Ceci étant, d'une part, le culturel montre ses limites, pas besoin de remuer le couteau dans la plaie pour voir que depuis une vingtaine d'années, malgré quelques progrès symboliques, la langue et la culture occitane régressent, et d'autre part, l'empathie des jacobins comme Morel et les institutions françaises en général pour la culture occitane est très relative. Ne nous voilons pas la face : il s'agit simplement d'une « tolérance salutaire » juste bonne à couper l'herbe sous le pied du nationalisme ethnique en Occitanie, jamais ils n'iraient jusqu'à légiférer et statufier vers un système comparable à celui de l'Espagne ou du Québec, ce n'est donc pas demain la veille que la République française va co-officialiser l'occitan et le breton, ne rêvons pas ! Il faut être réaliste : l'occitan langue officielle dans la Grande Occitanie, compte tenu du poids de l'Histoire et de la façon dont s'est bâti l'État français justement en cimentant son unité par le monolinguisme français, cela ne pourrait donc l'être que dans le cadre d'une Occitanie indépendante. Inimaginable dans le cadre d'une Occitanie française, et ce, même s'il y avait une dynamique culturelle occitane époustouflante (ce qui n'est pas le cas, loin s'en faut). D’ailleurs, si malgré les freins institutionnels par miracle l’on voyait l’émergence spontanée d’une dynamique culturelle occitane, véritablement sociétale à défaut d’être politisée, on peut être persuadé que les gardiens du temple « jacobin » prendraient peur et montreraient beaucoup moins d’empathie pour cet occitanisme culturel, « d’ancrage territorial et à ce titre composant intrinsèque de la grande nation française » qu’ils prétendent apprécier à l’heure actuelle.

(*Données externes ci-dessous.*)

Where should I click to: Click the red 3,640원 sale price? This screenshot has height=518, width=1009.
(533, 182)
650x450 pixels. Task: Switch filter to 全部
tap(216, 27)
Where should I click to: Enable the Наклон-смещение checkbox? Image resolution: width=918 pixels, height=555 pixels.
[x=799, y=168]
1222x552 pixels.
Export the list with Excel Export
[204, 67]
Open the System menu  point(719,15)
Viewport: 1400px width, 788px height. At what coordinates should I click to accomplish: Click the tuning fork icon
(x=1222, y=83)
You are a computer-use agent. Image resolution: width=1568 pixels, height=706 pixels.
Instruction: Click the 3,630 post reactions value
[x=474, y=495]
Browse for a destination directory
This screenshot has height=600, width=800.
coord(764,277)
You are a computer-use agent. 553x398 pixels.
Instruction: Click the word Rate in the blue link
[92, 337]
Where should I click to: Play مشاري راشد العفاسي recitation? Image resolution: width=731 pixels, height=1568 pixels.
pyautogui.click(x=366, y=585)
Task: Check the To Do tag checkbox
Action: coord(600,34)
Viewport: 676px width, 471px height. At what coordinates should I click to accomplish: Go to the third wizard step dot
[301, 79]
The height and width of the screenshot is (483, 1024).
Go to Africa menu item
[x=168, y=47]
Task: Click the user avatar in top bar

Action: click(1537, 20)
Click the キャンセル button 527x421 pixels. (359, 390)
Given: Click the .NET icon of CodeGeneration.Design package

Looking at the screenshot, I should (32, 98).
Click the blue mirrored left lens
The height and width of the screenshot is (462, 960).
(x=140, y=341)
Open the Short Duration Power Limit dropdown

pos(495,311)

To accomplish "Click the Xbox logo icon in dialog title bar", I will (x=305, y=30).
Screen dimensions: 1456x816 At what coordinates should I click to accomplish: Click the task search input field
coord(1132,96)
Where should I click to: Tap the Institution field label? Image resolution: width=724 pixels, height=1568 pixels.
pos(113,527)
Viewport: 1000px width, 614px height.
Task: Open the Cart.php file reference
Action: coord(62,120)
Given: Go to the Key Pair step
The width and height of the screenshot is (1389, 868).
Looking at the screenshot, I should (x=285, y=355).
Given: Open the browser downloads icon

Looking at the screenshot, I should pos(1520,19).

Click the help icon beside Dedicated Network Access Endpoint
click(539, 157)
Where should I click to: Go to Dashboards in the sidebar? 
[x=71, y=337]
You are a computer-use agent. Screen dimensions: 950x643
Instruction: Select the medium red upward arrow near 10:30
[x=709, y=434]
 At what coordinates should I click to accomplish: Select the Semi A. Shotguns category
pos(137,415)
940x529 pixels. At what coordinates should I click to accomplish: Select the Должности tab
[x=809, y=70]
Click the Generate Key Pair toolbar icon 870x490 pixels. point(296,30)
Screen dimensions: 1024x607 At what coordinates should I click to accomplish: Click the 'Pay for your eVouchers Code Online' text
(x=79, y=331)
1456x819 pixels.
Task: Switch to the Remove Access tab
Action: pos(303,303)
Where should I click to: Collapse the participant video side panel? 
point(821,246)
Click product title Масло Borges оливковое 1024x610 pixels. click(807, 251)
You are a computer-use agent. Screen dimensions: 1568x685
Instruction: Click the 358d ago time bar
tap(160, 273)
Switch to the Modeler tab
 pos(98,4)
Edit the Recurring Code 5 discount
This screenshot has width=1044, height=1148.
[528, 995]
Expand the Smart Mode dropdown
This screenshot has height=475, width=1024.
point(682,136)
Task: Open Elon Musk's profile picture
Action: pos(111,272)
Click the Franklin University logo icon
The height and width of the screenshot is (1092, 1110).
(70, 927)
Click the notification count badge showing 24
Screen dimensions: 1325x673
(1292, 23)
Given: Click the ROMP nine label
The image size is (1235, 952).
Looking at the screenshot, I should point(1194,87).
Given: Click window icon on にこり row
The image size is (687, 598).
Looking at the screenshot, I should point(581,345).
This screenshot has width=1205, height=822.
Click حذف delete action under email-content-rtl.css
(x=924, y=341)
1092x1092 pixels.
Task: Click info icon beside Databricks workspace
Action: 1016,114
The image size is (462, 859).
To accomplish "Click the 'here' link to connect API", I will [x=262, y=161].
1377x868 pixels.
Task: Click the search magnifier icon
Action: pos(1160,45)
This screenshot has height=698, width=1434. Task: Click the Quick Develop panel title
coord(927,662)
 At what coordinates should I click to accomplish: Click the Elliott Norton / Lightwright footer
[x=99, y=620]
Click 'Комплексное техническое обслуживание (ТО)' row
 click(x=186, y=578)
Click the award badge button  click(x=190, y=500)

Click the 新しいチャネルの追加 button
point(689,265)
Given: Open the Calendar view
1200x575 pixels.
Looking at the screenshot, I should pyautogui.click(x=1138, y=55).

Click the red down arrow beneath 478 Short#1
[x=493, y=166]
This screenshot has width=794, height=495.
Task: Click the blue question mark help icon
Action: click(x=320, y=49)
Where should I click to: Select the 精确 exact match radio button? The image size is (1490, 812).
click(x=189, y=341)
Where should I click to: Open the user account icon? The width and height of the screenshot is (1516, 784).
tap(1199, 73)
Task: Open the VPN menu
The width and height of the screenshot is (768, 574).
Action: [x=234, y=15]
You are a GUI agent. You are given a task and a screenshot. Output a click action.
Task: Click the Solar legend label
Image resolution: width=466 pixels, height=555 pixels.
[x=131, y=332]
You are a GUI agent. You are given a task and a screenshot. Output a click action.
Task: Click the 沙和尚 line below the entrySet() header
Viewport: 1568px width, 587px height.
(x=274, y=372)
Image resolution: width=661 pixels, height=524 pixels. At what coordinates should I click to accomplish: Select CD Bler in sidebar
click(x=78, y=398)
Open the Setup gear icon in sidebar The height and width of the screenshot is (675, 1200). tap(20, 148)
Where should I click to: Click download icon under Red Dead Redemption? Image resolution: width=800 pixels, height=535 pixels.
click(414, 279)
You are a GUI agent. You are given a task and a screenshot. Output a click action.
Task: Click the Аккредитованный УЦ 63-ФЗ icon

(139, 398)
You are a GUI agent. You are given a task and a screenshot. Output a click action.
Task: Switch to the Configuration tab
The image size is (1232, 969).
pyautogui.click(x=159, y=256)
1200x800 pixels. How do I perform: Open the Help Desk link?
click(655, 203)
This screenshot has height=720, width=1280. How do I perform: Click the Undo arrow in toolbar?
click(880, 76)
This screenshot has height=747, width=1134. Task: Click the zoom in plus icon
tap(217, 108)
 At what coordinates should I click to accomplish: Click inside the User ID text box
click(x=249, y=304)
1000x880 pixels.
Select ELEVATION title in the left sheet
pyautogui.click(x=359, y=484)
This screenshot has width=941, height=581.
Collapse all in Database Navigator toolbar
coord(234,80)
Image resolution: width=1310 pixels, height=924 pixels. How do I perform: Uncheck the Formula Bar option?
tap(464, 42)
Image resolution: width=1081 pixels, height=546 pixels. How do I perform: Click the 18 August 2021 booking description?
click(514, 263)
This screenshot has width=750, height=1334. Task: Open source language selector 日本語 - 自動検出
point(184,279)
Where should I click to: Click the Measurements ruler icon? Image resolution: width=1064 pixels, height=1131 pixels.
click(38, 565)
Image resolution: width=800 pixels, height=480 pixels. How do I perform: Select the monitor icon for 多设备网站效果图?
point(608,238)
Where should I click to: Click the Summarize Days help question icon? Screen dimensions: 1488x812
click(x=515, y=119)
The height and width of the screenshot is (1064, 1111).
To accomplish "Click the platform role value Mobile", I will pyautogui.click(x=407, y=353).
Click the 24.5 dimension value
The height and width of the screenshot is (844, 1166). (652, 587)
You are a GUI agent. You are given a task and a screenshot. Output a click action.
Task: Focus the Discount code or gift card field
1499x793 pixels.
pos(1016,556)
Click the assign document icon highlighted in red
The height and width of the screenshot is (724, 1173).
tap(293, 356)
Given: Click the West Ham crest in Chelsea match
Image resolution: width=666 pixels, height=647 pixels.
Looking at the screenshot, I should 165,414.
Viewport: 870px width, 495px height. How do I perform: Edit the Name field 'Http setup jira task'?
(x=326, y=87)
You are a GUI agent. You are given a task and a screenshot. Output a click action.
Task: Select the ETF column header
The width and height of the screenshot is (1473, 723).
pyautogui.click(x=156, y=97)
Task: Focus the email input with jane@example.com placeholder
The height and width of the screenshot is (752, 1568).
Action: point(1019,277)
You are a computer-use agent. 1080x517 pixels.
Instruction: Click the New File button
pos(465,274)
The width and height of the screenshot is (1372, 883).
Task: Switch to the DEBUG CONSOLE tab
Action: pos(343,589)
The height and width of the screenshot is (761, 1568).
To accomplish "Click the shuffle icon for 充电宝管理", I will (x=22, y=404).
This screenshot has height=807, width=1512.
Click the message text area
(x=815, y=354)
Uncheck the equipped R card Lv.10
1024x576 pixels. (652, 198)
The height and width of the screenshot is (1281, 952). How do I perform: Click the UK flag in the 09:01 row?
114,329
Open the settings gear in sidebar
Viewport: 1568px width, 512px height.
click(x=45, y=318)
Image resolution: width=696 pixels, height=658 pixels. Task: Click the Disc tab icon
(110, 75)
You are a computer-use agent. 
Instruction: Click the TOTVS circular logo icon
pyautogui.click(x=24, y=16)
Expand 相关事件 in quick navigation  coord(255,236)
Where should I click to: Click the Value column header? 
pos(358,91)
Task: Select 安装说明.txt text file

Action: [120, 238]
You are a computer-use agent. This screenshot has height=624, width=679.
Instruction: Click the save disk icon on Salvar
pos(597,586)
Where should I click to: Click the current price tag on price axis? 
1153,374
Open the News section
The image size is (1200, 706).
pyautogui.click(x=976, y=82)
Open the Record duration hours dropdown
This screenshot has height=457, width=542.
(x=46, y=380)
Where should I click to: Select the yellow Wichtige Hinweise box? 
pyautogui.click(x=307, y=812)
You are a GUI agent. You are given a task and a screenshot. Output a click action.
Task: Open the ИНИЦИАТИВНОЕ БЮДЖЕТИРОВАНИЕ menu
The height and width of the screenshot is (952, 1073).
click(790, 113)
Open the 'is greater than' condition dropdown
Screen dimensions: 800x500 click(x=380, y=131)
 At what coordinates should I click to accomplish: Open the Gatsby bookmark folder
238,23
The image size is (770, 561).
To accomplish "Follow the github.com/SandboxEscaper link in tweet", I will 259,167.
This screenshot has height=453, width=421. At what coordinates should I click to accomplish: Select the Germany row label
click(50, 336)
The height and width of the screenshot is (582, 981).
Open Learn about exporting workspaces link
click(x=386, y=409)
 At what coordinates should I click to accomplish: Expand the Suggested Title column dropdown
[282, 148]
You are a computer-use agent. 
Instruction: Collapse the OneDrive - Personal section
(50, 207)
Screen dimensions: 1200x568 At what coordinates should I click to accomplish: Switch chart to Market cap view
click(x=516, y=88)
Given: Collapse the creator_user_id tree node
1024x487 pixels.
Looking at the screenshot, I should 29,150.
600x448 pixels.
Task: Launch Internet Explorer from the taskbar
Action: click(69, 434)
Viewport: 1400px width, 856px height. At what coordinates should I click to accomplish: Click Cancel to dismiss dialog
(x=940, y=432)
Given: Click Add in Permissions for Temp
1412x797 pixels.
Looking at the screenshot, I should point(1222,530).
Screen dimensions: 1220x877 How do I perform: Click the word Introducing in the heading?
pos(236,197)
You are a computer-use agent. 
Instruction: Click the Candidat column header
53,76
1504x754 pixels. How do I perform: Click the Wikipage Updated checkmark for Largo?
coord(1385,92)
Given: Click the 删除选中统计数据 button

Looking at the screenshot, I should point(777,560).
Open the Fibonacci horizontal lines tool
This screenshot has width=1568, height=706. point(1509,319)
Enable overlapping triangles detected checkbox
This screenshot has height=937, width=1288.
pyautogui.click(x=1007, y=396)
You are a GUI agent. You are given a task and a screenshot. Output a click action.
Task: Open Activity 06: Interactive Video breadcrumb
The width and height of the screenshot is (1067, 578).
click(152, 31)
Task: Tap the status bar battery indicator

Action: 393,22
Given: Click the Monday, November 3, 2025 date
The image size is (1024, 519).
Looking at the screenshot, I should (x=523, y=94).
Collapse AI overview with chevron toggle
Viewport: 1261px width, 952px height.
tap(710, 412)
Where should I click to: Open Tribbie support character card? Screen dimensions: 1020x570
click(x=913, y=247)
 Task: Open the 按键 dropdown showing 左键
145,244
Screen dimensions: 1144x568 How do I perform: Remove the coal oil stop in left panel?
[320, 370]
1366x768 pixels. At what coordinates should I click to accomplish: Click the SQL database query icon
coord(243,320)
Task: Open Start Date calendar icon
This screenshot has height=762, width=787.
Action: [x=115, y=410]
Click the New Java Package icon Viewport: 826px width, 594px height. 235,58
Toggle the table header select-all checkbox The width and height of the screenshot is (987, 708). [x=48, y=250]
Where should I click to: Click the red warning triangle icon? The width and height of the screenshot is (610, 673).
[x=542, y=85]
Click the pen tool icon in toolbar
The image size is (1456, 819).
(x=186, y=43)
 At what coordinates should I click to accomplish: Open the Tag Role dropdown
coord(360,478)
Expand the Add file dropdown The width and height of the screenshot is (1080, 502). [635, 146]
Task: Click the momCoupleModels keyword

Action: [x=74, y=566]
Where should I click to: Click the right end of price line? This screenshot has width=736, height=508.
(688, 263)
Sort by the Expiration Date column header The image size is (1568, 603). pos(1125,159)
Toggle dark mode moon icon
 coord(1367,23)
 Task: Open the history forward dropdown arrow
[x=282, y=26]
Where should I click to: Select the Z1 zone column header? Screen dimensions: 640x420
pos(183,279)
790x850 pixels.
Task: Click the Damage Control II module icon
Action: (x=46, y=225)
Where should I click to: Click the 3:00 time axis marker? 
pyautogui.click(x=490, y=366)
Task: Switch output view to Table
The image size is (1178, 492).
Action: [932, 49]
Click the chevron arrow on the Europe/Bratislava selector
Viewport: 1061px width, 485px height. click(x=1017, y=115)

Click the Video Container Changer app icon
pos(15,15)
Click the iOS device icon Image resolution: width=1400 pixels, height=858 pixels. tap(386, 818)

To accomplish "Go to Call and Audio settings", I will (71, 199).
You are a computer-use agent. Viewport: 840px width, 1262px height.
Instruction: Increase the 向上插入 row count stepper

Bref, ne pouvant pas vraiment nous appuyer sur la dynamique linguistique et culturelle, d'abord parce-que pas si dynamique que ça, et qu'en plus le milieu culturel occitan justement est légitimiste pro-républicain, sans pour autant la renier, la logique nous invite à légitimer l'émancipation de l'Occitanie sur d'autres critères, en particulier sur l'aspect social et économique.

Chose connue, le parallèle originel du PNO avec le cas algérien : l'Occitanie une colonie, un peu comme l'Algérie, mais plus près de Paris, et beaucoup plus ancienne. Et à ce titre, l'absence criant du décisionnel à un niveau occitan, en particulier pour ce projet de réforme des retraites, décidé unilatéralement par le gouvernement central parisien (49.3 oblige, même les éventuels députés d'Occitanie de la majorité pas emballés de toute façon n'auraient pas leur mot à dire), justifie notre position : être contre ce projet, ne serait-ce que sur une question de forme, c'est être contre le colonialisme étouffant de l'État centraliste français sur les prolétaires exploités occitans que nous sommes.

Le Partit Occitan le premier a réagi dès le 31 janvier, au PNO, nous avons donc publié un communiqué très bien argumenté le 24 mars.

Le bras de fer a finalement été emporté par le gouvernement, ceci dit, il est intéressant sur la forme d'analyser l'aspect des manifestations anti-gouvernementales entre le 31 janvier et le 14 avril, et dans quelle mesure la prise de position des mouvements politiques occitanistes a été suivie par une expression visible dans la rue.

Parce-que c'est au moins un frémissement encourageant : on a pu constater au cours de ces trois derniers mois que cette contestation sociale à un niveau hexagonal s'est accompagnée d'une timide mais bien réelle affirmation identitaire occitane. 

Voici une liste non-exhaustive des lieux où il y a eu une revendication d'obédience occitane nettement visible, drapeaux occitans ou, mieux encore, slogans en occitan :

Albi, Auch, Carcassonne, Clermont-Ferrand*,  Colomiers, Limoges*,  Marseille, Millau Montauban, Narbonne,  Pau*,  Rodez, Toulouse   ...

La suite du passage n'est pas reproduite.